Thursday, June 9, 2011

Transactional Faults


Dirty Reads
          The most egregious fault is a transaction’s work being visible to other transactions before the transaction even commits its changes. When a transaction can read another transaction’s uncommitted updates, this is called a dirty read. The problem with dirty reads is that the data being read is not yet committed, so the transaction writing the data might be rolled back.

Non-Repeatable Reads
          A non-repeatable read is similar to a dirty read, but a non-repeatable read occurs when a transaction can see the committed updates from another transaction. Reading a row inside a transaction should produce the same results every time. If reading a row twice results in different values, that’s a non-repeatable read type of transaction fault.

Phantom Rows
          The least severe transactional-integrity fault is a phantom row. Like a non-repeatable read, a phantom row occurs when updates from another transaction affect not only the result set’s data values, but cause the select to return a different set of rows. Of these transactional faults, dirty reads are the most dangerous, while non-repeatable reads are less so, and phantom rows are the least dangerous of all.

Lost Updates
          A lost update occurs when two users edit the same row, complete their edits, and save the data, and the second user’s update overwrites the first user’s update.
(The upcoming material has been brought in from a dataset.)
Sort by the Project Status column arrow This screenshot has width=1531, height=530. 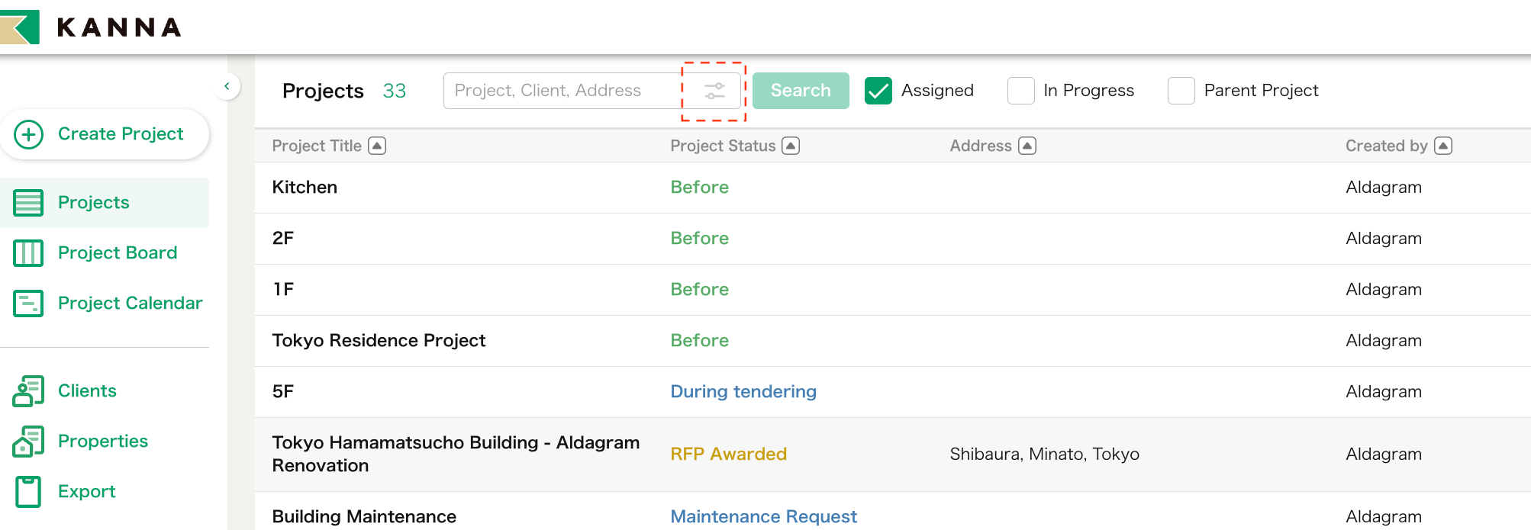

Because lost updates occur only when two users edit the same row at the same time, the problem might not occur for months. Nonetheless, it’s a flaw in the transactional integrity of the database that needs to be prevented.

Deadlocks
          A deadlock is a special situation that occurs only when transactions with multiple tasks compete for the same data resource. For example, consider the following scenario:

Transaction one has a lock on data A and needs to lock data B to complete its Transaction, and Transaction two has a lock on data B and needs to lock data A to complete its transaction. Each transaction is stuck waiting for the other to release its lock, and neither can complete until the other does. Unless an outside force intercedes, or one of the transactions gives up and quits, this situation could persist until the end of time.